Back in the middle ages, a heated home was a luxury that the majority did not have. Most people huddled around an open hearth in the center of the room for warmth, over which they also cooked their meals, while smoke filled their houses and their lungs. Chimneys were a new thing then, and belonged only to the most princely of dwellings. So it was natural for those who had them to use chimneys as a demonstration of wealth and power.

Early chimneys appeared only on large manor houses, and during the Tudor period it became fashionable to have ornate brick chimneys and stacks. There is perhaps no better example of this than Hampton Court Palace situated on the outskirts of London.


Hampton Court is one of the most significant and best preserved royal palaces in Britain. It was built between 1515 and 1525, originally as the residence for Thomas Wolsey, who was born a commoner but rose to the position of Cardinal of the Church and later appointed Lord Chancellor of England, thanks to his valued friendship with King Henry VIII. Wolsey spent lavishly to build the finest palace at Hampton Court, choosing red bricks rather than stone because it was the most fashionable building material of that time. Besides, bricks could be easily molded and shaped as raw clay, and they was easier to carve than stone. They also came in different colors, depending on the earth from which they were made. By the time the palace was complete, its magnificence rivaled that of the King.


Unfortunately for Wolsey, he could enjoy his palace only for a few years. In 1529, a dispute with Henry VIII caused him to fall out of favor, and the King seized the palace for himself.

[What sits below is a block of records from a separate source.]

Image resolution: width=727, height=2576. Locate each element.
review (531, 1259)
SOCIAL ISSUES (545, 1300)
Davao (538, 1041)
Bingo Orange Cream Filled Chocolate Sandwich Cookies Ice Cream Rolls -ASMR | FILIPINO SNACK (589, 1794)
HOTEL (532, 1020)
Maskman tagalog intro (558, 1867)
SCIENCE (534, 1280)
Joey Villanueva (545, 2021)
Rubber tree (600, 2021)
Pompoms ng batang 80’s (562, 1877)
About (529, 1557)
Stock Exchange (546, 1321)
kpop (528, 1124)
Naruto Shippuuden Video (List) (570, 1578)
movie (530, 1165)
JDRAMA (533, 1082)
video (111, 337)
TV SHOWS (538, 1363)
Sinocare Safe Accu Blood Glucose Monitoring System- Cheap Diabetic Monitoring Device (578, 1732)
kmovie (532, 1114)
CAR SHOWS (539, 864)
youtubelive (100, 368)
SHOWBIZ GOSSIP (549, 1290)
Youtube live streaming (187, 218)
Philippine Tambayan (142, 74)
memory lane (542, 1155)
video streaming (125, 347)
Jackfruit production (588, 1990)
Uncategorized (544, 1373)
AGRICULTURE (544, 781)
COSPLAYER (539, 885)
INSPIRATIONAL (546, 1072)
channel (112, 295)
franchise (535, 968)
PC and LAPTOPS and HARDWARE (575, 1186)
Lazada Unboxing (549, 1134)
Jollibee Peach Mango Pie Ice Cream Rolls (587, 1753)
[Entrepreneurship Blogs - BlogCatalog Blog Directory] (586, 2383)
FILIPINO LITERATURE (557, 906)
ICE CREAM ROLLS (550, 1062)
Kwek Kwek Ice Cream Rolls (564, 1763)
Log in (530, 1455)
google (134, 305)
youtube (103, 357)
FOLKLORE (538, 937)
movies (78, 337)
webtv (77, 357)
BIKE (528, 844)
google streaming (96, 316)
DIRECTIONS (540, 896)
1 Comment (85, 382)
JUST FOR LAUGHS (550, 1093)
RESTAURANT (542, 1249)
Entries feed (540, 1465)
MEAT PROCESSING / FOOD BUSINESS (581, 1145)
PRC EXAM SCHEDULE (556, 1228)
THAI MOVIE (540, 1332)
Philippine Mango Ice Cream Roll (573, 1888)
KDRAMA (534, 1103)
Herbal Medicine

Immediately upon ownership, King Henry VIII began expanding the palace, quadrupling its size within six months to accommodate over one thousand members of his court. Huge rooms were built equipped with gigantic fireplaces and soaring ceilings to carry away the smoke. The famous brick chimneys were an integral part of the original design for Thomas Wolsey’s palace, and Henry VIII added further chimneys to the palace’s impressive roofline. Today, Hampton Court is adorned with 241 decorative brick chimneys, the largest collection in England. Each chimney sports an elaborately carved design. It is rumored that no two chimneys are alike.